#### Listed entries
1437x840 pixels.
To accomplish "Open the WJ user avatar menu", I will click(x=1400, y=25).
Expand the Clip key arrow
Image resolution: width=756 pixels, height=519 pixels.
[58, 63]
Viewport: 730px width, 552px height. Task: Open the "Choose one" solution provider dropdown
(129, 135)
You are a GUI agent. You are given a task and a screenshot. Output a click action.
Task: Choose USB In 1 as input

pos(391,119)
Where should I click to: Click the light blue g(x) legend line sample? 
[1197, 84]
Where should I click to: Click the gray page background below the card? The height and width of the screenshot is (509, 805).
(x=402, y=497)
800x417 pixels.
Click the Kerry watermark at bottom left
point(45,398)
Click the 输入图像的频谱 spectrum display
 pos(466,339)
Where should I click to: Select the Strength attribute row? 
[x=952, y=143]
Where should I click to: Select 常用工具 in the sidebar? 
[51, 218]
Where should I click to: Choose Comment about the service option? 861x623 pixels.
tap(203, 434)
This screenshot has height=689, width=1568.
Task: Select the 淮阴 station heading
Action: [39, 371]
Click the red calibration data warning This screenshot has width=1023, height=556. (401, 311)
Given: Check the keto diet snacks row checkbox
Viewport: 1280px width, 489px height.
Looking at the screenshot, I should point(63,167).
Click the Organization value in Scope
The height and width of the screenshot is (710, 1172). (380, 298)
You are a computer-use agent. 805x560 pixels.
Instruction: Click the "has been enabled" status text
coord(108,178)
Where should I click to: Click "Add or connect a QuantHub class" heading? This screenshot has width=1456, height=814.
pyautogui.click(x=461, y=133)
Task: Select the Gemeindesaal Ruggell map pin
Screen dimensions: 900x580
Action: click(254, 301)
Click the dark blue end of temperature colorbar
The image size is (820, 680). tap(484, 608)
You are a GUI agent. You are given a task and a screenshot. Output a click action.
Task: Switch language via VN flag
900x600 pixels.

#### What you need to do
Extract all of the data above and reproduce it line for line, with no changes.

#### The reply
1437x840 pixels.
To accomplish "Open the WJ user avatar menu", I will click(x=1400, y=25).
Expand the Clip key arrow
Image resolution: width=756 pixels, height=519 pixels.
[58, 63]
Viewport: 730px width, 552px height. Task: Open the "Choose one" solution provider dropdown
(129, 135)
You are a GUI agent. You are given a task and a screenshot. Output a click action.
Task: Choose USB In 1 as input

pos(391,119)
Where should I click to: Click the light blue g(x) legend line sample? 
[1197, 84]
Where should I click to: Click the gray page background below the card? The height and width of the screenshot is (509, 805).
(x=402, y=497)
800x417 pixels.
Click the Kerry watermark at bottom left
point(45,398)
Click the 输入图像的频谱 spectrum display
 pos(466,339)
Where should I click to: Select the Strength attribute row? 
[x=952, y=143]
Where should I click to: Select 常用工具 in the sidebar? 
[51, 218]
Where should I click to: Choose Comment about the service option? 861x623 pixels.
tap(203, 434)
This screenshot has height=689, width=1568.
Task: Select the 淮阴 station heading
Action: [39, 371]
Click the red calibration data warning This screenshot has width=1023, height=556. (401, 311)
Given: Check the keto diet snacks row checkbox
Viewport: 1280px width, 489px height.
Looking at the screenshot, I should point(63,167).
Click the Organization value in Scope
The height and width of the screenshot is (710, 1172). (380, 298)
You are a computer-use agent. 805x560 pixels.
Instruction: Click the "has been enabled" status text
coord(108,178)
Where should I click to: Click "Add or connect a QuantHub class" heading? This screenshot has width=1456, height=814.
pyautogui.click(x=461, y=133)
Task: Select the Gemeindesaal Ruggell map pin
Screen dimensions: 900x580
Action: click(254, 301)
Click the dark blue end of temperature colorbar
The image size is (820, 680). tap(484, 608)
You are a GUI agent. You are given a task and a screenshot. Output a click action.
Task: Switch language via VN flag
900x600 pixels.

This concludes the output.